Page extract:
——

The lower earnings for the current quarter was mainly attributable to high initial start-up cost incurred by the Malaysian operations in preparation for the upcoming substantial box built order for the second half of the financial year 2017. In addition, the group also registered net foreign exchange loss of RM0.4 million in the current quarter against net foreign exchange gain of RM14.6 million in the preceding year’s corresponding quarter.
The group's Malaysia operations recorded an increase of 17% or RM73.8 million in revenue for the current quarter as compared to previous corresponding quarter due to higher sales orders from key customers. However, lower profit before tax of RM45.4 million was recorded in the current quarter as compared to RM72.8 million previously, mainly owing to high initial start-up cost incurred in preparation for the upcoming substantial box built order anticipated from a key customer.
To further elaborate, close to 1,000 new foreign factory operators were hired in the current quarter. Arising from the new hiring, the hiring agency costs, foreign employee levies, training costs and salary costs were incurred. At the same time, the corresponding revenue stream from this batch of workers would only commence gradually from second financial quarter onwards. Apart from increased salary costs, hiring and training costs, the Group also incurred some setup costs in preparing the plant for the forthcoming new orders.
The Indonesia segment continued to perform well, and recorded higher profit before tax in tandem with higher sales orders from key customers.
VSI's China segment recorded higher loss in the current quarter against the preceding year's corresponding quarter due to lower sales and higher raw materials incurred arising from a weaker yuan (RMB) against the US dollar during the period under review.
Following the award of the vertical integration status by the group's key UK-based customer in May 2016, the group expects to gradually receive much more box built orders which on a collective basis are expected to contribute to substantial growth in revenue. However, in the initial period, the group would incur some costs as explained above. In this respect, the company expects to perform much better in the second half of financial year 2017 as the production volume and efficiency will pick up.
On its China operations, the group expects improved performance going forward as it has since commenced mass production of a new product for a key customer in China and this contributes to higher plant utilization rate.

——

Information shown:
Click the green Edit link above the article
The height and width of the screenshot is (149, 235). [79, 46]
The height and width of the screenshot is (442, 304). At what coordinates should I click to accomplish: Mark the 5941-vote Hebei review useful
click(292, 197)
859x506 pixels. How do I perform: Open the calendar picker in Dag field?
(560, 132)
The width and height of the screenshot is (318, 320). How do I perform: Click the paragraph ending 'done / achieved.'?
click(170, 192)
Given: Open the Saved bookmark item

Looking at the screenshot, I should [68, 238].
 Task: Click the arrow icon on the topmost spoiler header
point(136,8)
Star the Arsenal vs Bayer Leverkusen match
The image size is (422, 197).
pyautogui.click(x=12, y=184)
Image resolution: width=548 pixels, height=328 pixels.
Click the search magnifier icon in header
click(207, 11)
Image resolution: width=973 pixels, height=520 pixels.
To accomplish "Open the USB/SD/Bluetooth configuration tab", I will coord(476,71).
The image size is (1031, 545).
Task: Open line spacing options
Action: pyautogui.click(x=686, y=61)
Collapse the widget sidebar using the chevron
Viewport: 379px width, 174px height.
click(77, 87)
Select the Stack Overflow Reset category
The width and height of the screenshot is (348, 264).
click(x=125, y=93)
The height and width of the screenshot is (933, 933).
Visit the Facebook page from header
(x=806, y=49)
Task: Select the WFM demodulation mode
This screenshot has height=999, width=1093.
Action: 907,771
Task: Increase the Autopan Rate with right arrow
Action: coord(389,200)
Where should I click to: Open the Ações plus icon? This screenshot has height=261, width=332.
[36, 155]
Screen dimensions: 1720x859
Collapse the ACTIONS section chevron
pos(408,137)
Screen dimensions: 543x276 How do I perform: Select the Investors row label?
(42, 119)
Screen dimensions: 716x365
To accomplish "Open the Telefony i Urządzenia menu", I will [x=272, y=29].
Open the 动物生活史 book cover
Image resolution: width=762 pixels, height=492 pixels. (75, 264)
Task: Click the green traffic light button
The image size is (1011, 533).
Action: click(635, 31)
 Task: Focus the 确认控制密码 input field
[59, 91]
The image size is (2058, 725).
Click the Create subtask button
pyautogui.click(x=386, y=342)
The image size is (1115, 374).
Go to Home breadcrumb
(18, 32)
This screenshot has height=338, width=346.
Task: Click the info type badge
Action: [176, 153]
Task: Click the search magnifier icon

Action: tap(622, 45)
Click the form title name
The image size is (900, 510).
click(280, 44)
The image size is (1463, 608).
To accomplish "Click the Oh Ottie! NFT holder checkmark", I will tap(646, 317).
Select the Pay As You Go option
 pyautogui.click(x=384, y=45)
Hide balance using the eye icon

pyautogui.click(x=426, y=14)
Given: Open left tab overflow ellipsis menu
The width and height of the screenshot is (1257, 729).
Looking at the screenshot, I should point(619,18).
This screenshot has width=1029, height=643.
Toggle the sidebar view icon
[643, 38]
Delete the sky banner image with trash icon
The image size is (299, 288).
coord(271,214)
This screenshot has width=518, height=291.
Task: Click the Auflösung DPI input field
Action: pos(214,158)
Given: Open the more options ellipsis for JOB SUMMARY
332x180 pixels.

——

In the quarterly earnings review, translate this sentence into Spanish: "The Indonesia segment continued to perform well, and recorded higher profit before tax in tandem with higher sales orders from key customers." The records are not required for this work.

Result: El segmento de Indonesia siguió teniendo un buen desempeño y registró un mayor beneficio antes de impuestos, en consonancia con el aumento de los pedidos de venta de clientes clave.